Вопрос довольно обыденный в зоне жизненной философии, но вовсе не житейский… Я растерялся… Сначала. Потом сдуру взял и вспылил:

— А кто это знает?! Тут ты хоть будь дурак, хоть будь умник — все равно хрен догадаешься! Ну, если там, к примеру, заболел и сам не видишь, не чувствуешь как бы своих перспектив — тогда да, догадываешься — осталось недолго. А так?.. Что за ерунда?!

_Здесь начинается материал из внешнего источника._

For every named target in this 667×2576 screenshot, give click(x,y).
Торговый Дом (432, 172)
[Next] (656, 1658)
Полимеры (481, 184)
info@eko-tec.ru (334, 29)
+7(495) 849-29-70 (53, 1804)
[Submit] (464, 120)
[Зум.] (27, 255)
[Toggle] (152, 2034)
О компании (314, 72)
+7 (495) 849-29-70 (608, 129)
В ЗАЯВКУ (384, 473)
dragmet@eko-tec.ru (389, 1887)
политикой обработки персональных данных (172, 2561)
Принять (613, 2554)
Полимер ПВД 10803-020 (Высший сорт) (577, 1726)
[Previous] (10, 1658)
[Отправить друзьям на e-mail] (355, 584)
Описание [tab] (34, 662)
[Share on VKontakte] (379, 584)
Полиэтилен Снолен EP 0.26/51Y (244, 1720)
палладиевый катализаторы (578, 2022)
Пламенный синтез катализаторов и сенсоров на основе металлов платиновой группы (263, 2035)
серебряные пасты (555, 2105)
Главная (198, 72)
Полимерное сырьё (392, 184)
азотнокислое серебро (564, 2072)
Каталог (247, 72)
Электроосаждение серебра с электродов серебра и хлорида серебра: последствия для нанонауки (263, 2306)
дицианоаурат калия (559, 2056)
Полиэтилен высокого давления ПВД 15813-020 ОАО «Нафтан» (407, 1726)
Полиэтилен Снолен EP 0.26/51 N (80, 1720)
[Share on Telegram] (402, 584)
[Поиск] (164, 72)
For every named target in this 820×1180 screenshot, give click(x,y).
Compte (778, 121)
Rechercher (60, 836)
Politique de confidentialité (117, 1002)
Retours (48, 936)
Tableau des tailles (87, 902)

Мы шли рука об руку по какой-то хлипенькой сыромяти… Он босой… Я — не помню… Коротко хохотнув, Он остановился, щелкнул меня по носу и с игривой гримаской на уставшем лике, произнес:

— И Я тебе ничего не скажу! И обещать ничего не стану! Живи. Расти. Думай. Делай.

И вот тут меня понесло! И вот тут у меня внутри засвербило до одури, и, выпростав руку из Его горячей длани, я взмахнул ей как-то не по правилам, как-то кривобоко, что ли…

— Господи!!!…

И все. Он исчез. Растворился.

Я долго стоял в этой образовавшейся безжизненной тишине, окончательно успокоившийся и только что ощутивший ненасытный голод до Его животворящего присутствия…

 

Плохая привычка

Хавроша дергалась и кричала совсем уж и не долго, потому что его крепкая умелая рука вонзила тонкий и длинный «рабочий» нож прямо в самое ее сердце.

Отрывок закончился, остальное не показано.